*** Block opens ***

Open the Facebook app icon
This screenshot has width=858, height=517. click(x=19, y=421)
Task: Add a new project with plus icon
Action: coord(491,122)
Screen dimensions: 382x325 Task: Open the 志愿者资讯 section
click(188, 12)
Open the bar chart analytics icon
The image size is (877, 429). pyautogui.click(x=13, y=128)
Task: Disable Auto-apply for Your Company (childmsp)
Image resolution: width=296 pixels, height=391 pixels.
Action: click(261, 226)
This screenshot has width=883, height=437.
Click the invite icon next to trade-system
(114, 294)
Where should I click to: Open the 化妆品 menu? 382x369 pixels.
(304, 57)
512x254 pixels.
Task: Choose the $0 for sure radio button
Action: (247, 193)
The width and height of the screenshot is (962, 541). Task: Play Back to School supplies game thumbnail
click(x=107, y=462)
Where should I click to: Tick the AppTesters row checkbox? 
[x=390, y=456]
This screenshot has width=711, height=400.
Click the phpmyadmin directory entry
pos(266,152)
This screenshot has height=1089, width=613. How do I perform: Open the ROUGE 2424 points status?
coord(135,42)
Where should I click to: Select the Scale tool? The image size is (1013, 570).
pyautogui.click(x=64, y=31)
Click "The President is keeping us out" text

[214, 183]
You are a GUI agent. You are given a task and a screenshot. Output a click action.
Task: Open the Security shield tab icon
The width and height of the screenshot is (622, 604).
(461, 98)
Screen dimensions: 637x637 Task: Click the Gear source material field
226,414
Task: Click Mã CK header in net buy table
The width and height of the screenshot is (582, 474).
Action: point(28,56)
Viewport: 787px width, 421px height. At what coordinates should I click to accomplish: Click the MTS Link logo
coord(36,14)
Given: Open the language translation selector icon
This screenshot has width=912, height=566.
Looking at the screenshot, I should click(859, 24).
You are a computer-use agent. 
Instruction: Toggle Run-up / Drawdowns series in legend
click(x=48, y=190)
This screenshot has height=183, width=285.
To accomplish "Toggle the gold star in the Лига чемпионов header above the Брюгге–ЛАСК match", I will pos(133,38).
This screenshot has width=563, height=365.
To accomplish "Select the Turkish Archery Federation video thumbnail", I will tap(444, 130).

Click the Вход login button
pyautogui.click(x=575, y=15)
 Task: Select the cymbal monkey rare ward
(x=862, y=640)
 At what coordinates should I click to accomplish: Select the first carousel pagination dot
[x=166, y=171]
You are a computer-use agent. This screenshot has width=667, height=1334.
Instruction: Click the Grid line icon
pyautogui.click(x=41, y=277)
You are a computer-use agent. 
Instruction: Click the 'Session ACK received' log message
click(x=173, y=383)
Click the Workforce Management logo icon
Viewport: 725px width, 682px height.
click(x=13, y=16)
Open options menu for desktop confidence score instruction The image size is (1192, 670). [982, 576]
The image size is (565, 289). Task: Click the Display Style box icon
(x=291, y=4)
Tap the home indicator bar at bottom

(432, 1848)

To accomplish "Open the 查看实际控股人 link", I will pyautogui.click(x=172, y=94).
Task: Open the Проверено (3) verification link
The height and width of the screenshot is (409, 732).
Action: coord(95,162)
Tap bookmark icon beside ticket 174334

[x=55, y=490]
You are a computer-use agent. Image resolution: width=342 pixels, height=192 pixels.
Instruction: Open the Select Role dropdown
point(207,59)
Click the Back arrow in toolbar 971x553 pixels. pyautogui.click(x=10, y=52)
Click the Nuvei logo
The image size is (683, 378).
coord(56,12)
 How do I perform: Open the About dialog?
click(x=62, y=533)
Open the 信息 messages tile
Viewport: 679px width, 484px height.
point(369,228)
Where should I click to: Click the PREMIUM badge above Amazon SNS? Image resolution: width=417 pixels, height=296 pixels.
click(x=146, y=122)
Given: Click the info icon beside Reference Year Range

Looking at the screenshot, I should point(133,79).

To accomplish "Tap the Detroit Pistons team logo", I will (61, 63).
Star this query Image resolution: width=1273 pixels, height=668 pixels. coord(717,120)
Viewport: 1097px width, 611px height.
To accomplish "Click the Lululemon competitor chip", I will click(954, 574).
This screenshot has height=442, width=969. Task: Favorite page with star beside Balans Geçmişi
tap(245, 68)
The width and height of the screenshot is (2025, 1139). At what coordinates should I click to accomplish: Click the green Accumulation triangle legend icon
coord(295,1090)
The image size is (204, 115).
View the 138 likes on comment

*** Block closes ***

**Problem details**
Copy out each line of the data containing the string "header".

**Solution for this problem**
Task: Click Mã CK header in net buy table
To accomplish "Toggle the gold star in the Лига чемпионов header above the Брюгге–ЛАСК match", I will pos(133,38).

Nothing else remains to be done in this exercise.